Hijo de un alto oficial del ejército, nació el 23 de mayo de 1911 en Alttöting (diócersis de Passau), en el entonces reino de Baviera. Esta localidad es el centro de la devoción mariana del pueblo bávaro, ya que en ella está situada la Gnadenkapelle o Capilla de la imagen milagrosa de la Virgen Negra, una de las más importantes metas alemanas de peregrinación. El actual papa Benedicto XVI solía acudir allí para venerar a Nuestra Señora durante sus años mozos. No es de extrañar, pues, que Paul Mayer fuera un gran devoto de la Madre de Dios.
Ingresó muy joven en la Orden Benedictina, siendo admitido en la abadía de Sankt Michaels de Metten (diócesis de Ratisbona), donde profesó el 17 de mayo de 1931, tomando el nombre de Augustin, que añadió al de bautizo. Realizó sus estudios en la Facultad Teológica de Salzburgo, concluyéndolos en Roma, en el Pontificio Ateneo de San Anselmo (Anselmianum), anejo a la abadía y basílica del mismo nombre sobre el monte Aventino. Fue ordenado sacerdote el 25 de agosto de 1935. Entre 1937 y 1939 fue docente en su abadía de Metten. En 1939 regresó a Roma como profesor en el Anselmianum, donde enseñó hasta 1966, siendo nombrado rector magnífico desde 1949. Entre 1957 y 1959 simultaneó su actividad académica con el cargo de visitador apostólico de los seminarios de Suiza, nombrado por el venerable Pío XII y ratificado por el beato Juan XXIII. Entre 1960 y 1962 participó activamente como secretario en la Comisión Preparatoria del Concilio Vaticano II. Más tarde sería secretario de las comisiones conciliar y postconciliar para las escuelas católicas y la formación sacerdotal.
En 1966 fue elegido abad de Sankt Michael de Metten. Recibió la bendición abacial del gran obispo de Ratisbona, Mons. Rudolf Graber (el cual fue uno de los primeros prelados en denunciar la crisis postconciliar). Fue, además, presidente de la Conferencia Abacial de Salzburgo en 1970-1971. El 8 de septiembre de 1971, el siervo de Dios Pablo VI lo nombró secretario de la Sagrada Congregación para Religiosos e Institutos Seculares, cargo que implicaba la consagración episcopal, la cual recibió el 13 de enero del año siguiente, en la Basílica de San Pedro, de manos del propio Papa, quien lo había preconizado arzobispo titular de Satrianum (provincia del Salernitano). Fueron co-consagrantes de Mons. Mayer los cardenales Bernardus Johannes Alfrink (1900-1987), arzobispo de Utrecht y primado de los Países Bajos, y William Conway (1913-1977), arzobispo de Armagh y primado de Irlanda.

EXTRACTO DE DATOS
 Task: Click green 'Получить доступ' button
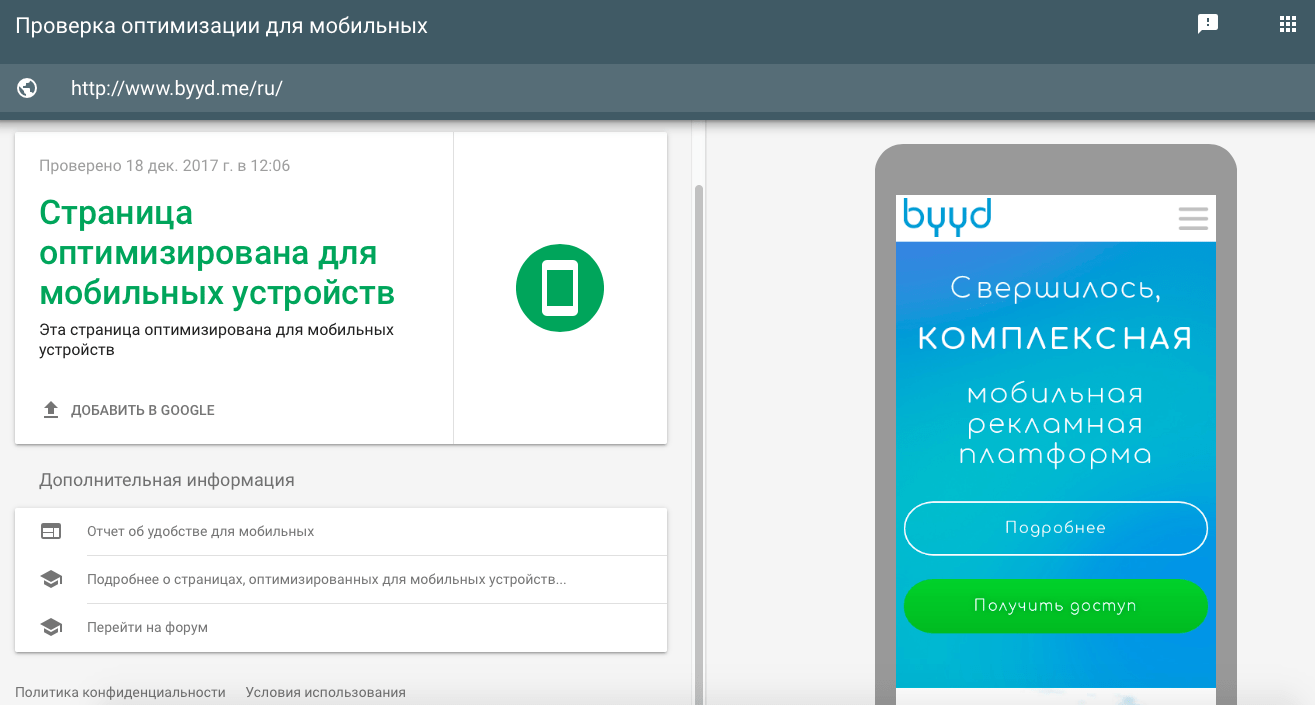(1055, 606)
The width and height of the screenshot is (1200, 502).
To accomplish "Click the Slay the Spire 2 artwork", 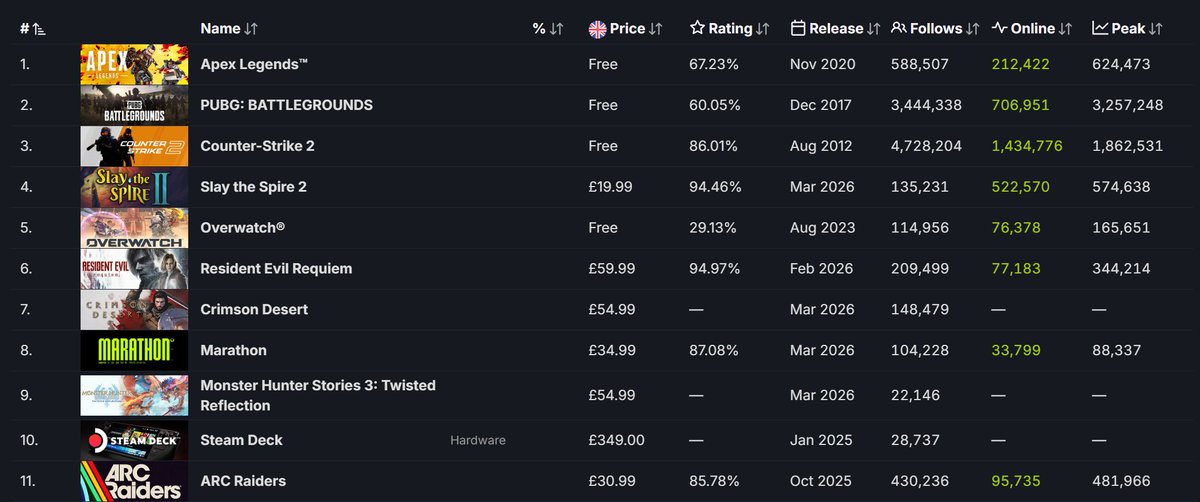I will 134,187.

REQUISITOS DEL EJERCICIO
1. Según el texto fuente, ¿en qué fecha fue ordenado sacerdote Paul Mayer?
2. Edita el texto fuente: reproduce el fragmento que va desde "Hijo de un alto" hasta "Madre de Dios.", ambos incluidos, y reemplaza "Virgen Negra" por "Virgen Morena".

PROBLEMAS RESUELTOS
1. El 25 de agosto de 1935.

2.
Hijo de un alto oficial del ejército, nació el 23 de mayo de 1911 en Alttöting (diócersis de Passau), en el entonces reino de Baviera. Esta localidad es el centro de la devoción mariana del pueblo bávaro, ya que en ella está situada la Gnadenkapelle o Capilla de la imagen milagrosa de la Virgen Morena, una de las más importantes metas alemanas de peregrinación. El actual papa Benedicto XVI solía acudir allí para venerar a Nuestra Señora durante sus años mozos. No es de extrañar, pues, que Paul Mayer fuera un gran devoto de la Madre de Dios.